Italy’s 2026 New-Resident Tax Regime: Key Changes for International Taxpayers
Italy continues to offer a special tax regime for individuals transferring their tax residence to the country after a prolonged period abroad. Commonly referred to as the new-resident flat tax regime, this incentive is designed to attract high-net-worth individuals and internationally mobile taxpayers by providing certainty and simplification in the taxation of foreign income.
With the 2026 Budget Law, the regime has been confirmed but significantly recalibrated.
Eligibility
The regime is available to individuals who:
- become tax resident in Italy; and
- have not been Italian tax residents for at least 9 of the previous 10 years.
Once elected, the regime may apply for a maximum period of 15 years.
How the regime operates
Taxpayers opting for the regime are subject to:
- a fixed annual substitute tax on foreign-source income;
- ordinary taxation on Italian-source income.
Foreign assets and income covered by the regime are excluded from Italian wealth taxes and related reporting obligations, offering a high degree of administrative simplicity.
What changes from 2026
For individuals transferring tax residence from 1 January 2026, the annual flat tax amounts are increased as follows:
- €300,000 per year for the main taxpayer;
- €50,000 per year for each qualifying family member included in the election.
The increase represents a substantial adjustment compared to prior years and directly affects the overall cost of accessing the regime.
What remains unchanged
The reform does not alter:
- the eligibility criteria;
- the duration of the regime;
- the scope of income covered, which remains limited to foreign-source income.
Strategic considerations
The 2026 changes confirm Italy’s intention to maintain the new-resident regime while narrowing its focus. The regime remains attractive for individuals with significant foreign income or complex international structures, but the higher fixed tax requires a careful evaluation of expected benefits versus cost.

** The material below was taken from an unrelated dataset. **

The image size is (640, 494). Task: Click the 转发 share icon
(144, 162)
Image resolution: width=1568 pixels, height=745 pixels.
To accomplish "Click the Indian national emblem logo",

For prospective new residents, advance tax planning is essential to assess:
- effective tax savings compared to ordinary Italian taxation;
- interaction with double tax treaties;
- timing of the transfer of residence.
Conclusion
Italy’s new-resident tax regime remains a key instrument in international tax planning, but from 2026 it is clearly positioned as a selective regime for high-income taxpayers. Proper structuring and professional advice are crucial to ensure that the regime is both accessible and advantageous under the updated framework.